[Collected data entries]
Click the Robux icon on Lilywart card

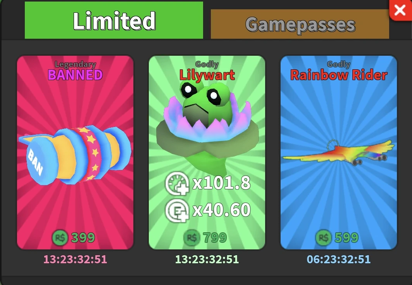pos(192,237)
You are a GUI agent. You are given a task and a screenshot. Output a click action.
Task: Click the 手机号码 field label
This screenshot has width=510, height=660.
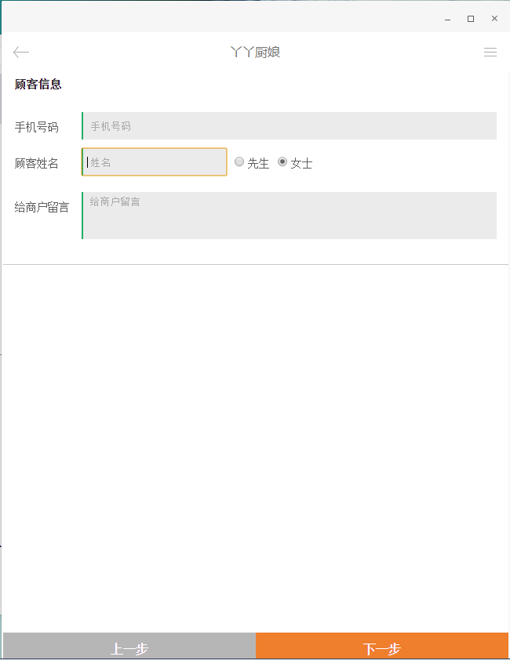coord(37,127)
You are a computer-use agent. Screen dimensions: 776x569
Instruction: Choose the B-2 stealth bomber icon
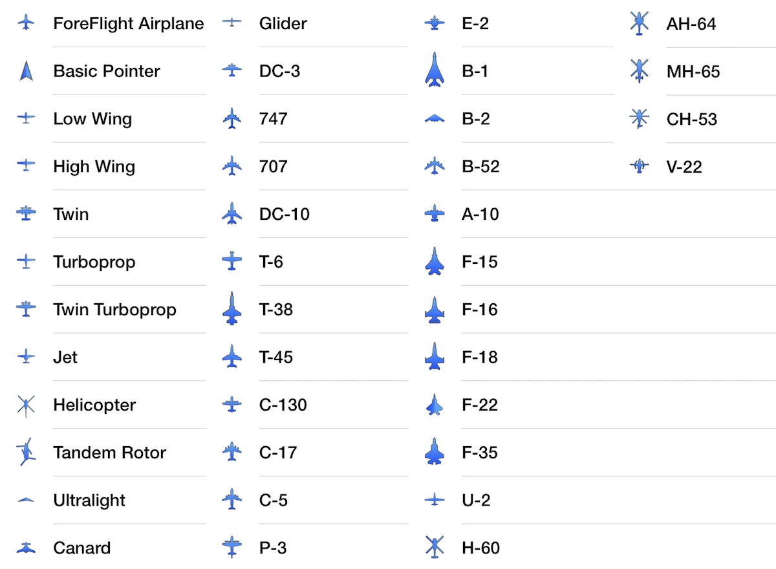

• **Exercise objective**:
Only the lines from the one with "You are a GUI" through the end of the data, both ends included, should be written out exactly, and no pictures should appear.

• **Result**:
You are a GUI agent. You are given a task and a screenshot. Output a click action.
Task: Click the 手机号码 field label
This screenshot has width=510, height=660.
coord(37,127)
You are a computer-use agent. Screen dimensions: 776x569
Instruction: Choose the B-2 stealth bomber icon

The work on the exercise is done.